***** Texte à analyser *****
LE QUOTIDIEN : D’après vous, quel rôle joue la féminisation en médecine ?
Dr FÉLICIA JOINAU-ZOULOVITS : Systématiquement élaborés par des hommes, les cours esquivaient l’approche globale du patient. Encore aujourd’hui, sauf exception, les chefs de service sont des hommes. Dans le 93 où j’exerce, j’ai mis en place des modules de communication et « savoir-être » pour les internes, en réaction à une idéologie dominante de la performance : qui va le plus vite ? Qui en fait le plus ? Et c’est là toute l’ironie : c’est lorsqu’on va contre cette façon de penser qu’on obtient de meilleurs résultats en matière de survie. Hélas, deux hommes ont claqué la porte à cause de ce « trop-plein » d’implication émotionnelle et personnelle.
Pour quelles raisons des pratiques dites « féminines » sont-elles susceptibles d’améliorer la survie ?
***** Entrées extraites *****
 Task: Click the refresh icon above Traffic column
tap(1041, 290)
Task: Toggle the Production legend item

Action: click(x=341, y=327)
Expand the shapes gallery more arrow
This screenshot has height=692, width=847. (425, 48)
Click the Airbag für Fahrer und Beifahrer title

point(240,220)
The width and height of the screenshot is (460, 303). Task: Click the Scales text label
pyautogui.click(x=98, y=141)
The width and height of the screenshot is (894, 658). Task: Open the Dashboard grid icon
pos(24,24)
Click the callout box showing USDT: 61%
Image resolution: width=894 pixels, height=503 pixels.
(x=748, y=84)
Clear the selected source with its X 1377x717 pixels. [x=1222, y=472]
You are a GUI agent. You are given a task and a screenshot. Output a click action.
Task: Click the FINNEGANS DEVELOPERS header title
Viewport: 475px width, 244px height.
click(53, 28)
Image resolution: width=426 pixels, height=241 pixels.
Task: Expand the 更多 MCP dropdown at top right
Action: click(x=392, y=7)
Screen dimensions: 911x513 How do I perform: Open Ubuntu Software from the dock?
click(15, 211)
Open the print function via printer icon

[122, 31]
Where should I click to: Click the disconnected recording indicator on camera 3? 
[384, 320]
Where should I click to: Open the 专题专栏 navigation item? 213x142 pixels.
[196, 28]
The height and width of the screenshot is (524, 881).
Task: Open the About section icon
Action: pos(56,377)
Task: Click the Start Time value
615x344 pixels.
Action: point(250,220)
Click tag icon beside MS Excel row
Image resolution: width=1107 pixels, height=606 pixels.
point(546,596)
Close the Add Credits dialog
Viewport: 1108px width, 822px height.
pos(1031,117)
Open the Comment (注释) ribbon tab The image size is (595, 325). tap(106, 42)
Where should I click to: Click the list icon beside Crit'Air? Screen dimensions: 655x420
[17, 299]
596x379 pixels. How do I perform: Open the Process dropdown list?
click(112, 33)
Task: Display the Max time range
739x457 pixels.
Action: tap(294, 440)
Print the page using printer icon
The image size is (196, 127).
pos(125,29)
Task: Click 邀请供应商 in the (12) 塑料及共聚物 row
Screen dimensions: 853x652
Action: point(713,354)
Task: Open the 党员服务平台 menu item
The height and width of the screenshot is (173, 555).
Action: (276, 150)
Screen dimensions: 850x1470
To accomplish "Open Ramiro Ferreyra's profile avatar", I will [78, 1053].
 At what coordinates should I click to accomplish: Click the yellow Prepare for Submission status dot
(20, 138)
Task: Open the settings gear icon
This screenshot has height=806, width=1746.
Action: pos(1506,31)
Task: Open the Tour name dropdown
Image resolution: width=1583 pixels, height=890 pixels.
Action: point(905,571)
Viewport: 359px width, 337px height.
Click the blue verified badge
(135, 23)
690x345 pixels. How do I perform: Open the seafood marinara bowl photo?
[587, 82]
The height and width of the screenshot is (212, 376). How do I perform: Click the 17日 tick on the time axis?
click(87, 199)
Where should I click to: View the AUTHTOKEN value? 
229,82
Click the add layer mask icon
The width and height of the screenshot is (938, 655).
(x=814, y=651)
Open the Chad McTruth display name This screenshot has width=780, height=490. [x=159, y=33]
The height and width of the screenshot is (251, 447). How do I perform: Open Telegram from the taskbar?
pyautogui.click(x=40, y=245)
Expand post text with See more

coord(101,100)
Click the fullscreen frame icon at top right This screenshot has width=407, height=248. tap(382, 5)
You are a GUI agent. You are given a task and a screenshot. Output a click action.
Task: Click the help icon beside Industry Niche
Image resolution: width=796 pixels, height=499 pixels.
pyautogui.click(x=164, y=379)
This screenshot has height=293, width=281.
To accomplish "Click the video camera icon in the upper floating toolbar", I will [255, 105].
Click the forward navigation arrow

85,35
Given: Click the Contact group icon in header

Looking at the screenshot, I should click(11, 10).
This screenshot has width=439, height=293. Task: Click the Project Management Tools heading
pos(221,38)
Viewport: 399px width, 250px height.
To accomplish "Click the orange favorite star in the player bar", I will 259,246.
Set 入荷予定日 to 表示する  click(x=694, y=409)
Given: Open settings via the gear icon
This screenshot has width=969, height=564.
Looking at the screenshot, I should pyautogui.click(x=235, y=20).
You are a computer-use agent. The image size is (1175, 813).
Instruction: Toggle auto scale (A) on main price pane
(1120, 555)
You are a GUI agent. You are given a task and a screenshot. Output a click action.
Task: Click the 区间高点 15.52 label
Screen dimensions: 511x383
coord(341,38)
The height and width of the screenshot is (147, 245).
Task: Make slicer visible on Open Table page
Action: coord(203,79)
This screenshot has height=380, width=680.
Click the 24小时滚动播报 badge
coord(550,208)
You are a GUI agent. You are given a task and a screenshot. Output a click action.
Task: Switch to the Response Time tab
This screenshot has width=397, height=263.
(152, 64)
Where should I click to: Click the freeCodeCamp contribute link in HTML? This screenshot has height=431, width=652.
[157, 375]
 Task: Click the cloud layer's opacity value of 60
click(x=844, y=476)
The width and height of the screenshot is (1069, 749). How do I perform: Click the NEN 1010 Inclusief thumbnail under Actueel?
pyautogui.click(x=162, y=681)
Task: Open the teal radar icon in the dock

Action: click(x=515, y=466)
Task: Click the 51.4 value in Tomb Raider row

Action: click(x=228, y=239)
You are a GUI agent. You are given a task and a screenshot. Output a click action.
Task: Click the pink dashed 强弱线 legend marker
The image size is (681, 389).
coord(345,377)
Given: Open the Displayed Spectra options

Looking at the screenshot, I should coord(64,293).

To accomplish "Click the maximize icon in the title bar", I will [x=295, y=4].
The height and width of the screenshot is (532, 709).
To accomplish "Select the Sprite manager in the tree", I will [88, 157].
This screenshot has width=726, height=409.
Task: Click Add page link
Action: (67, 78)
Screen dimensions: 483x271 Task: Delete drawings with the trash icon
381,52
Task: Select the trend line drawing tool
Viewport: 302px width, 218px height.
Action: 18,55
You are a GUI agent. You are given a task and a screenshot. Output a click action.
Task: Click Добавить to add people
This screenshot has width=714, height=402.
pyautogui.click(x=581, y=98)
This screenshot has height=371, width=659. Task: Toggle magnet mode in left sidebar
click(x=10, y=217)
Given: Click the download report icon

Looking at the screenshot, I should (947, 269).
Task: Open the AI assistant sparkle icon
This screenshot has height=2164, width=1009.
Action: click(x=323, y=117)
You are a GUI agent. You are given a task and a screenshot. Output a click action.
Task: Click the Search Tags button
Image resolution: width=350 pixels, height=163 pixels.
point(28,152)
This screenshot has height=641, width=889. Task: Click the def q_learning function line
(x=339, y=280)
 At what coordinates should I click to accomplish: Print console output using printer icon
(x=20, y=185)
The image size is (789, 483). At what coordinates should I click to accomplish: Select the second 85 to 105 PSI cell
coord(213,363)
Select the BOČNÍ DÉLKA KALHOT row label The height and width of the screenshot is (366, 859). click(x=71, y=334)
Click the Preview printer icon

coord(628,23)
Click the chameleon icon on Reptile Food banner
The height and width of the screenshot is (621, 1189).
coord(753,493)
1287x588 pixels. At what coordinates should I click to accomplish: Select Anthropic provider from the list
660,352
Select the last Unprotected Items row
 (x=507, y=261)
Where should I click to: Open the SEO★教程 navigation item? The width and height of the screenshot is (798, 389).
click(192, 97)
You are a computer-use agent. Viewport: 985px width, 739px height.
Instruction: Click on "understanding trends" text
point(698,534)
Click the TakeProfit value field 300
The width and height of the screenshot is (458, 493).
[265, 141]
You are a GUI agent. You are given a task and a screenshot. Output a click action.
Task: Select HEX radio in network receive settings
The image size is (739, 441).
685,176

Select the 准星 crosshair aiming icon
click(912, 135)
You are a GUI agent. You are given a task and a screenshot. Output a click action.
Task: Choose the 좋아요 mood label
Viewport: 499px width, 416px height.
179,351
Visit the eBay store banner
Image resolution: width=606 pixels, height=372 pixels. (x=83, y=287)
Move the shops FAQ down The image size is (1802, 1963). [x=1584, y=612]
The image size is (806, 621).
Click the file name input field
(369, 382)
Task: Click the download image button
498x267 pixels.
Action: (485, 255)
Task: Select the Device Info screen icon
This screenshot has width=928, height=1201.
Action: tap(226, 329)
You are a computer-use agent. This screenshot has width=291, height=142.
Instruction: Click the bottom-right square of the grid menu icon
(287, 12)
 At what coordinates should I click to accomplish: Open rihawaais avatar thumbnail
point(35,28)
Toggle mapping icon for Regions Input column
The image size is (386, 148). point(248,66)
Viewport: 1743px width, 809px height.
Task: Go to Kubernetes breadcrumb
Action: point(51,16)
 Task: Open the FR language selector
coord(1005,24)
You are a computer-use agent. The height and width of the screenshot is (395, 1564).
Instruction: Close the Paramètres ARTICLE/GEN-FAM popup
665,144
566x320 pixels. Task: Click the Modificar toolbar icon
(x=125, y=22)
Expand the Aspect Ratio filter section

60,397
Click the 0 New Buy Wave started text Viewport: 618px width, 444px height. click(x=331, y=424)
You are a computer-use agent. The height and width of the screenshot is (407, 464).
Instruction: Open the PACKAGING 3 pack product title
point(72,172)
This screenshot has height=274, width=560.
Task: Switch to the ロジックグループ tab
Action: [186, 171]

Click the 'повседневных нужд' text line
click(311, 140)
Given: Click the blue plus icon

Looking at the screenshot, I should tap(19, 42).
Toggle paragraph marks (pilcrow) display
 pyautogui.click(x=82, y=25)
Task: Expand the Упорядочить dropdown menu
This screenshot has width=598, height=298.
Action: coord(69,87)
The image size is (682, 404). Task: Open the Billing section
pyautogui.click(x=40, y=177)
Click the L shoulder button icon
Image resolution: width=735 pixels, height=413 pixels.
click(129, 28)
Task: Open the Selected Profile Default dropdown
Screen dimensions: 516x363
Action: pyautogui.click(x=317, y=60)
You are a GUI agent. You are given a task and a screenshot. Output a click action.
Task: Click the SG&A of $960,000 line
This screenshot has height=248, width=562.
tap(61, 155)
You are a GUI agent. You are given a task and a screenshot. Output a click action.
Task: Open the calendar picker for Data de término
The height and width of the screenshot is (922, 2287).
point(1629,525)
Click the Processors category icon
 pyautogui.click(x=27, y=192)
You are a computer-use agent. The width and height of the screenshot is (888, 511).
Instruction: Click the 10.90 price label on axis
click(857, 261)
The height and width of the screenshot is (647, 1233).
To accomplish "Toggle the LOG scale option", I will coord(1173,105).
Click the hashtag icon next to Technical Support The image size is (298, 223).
*****
- **À faire**:
1) Relevez toutes les expressions mises entre guillemets dans l'entretien sur la féminisation en médecine.
2) Poursuivez l'entretien sur la féminisation en médecine à partir de l'endroit où il s'arrête.

- **Réponses par tâche**:
1)
« savoir-être »
« trop-plein »
« féminines »

2)
Quand le « care » n’est pas pris en compte, nous constatons inlassablement plus de complications. Aussi, dans mon service, je veille à ce que les collègues chirurgiens passent systématiquement voir les patientes en pré- et postop afin de s'assurer de la prise d'antalgiques. En effet, des patientes reviennent souvent à cause d’une douleur physique dont elles n’ont pas entendu parler, ce qui alimente le stress et augmente le risque de complications.
Un jour, un collègue s’en sortait mal avec une cœlioscopie, comme cela peut arriver à n’importe qui. Persuadé qu’il y arriverait seul, il a attendu trop longtemps avant de demander de l’aide. Des complications s’en sont suivies. Une femme médecin aurait eu plus de chances de faire preuve d’humilité et demander à être en binôme.
D’où viennent ces différences dans la pratique ?
Les femmes sont « dressées » à être de bons soldats. Très tôt à l’école, nous sommes dociles, désireuses de « faire plaisir ». L’ego est moins valorisé que chez nos confrères. Face à une femme qui prend des risques, la société crie à l’hystérie. Pour un homme, il s’agit de courage. Les femmes intègrent d’abord le cadre et après, pensent éventuellement en dehors. Les hommes le transgressent d’emblée.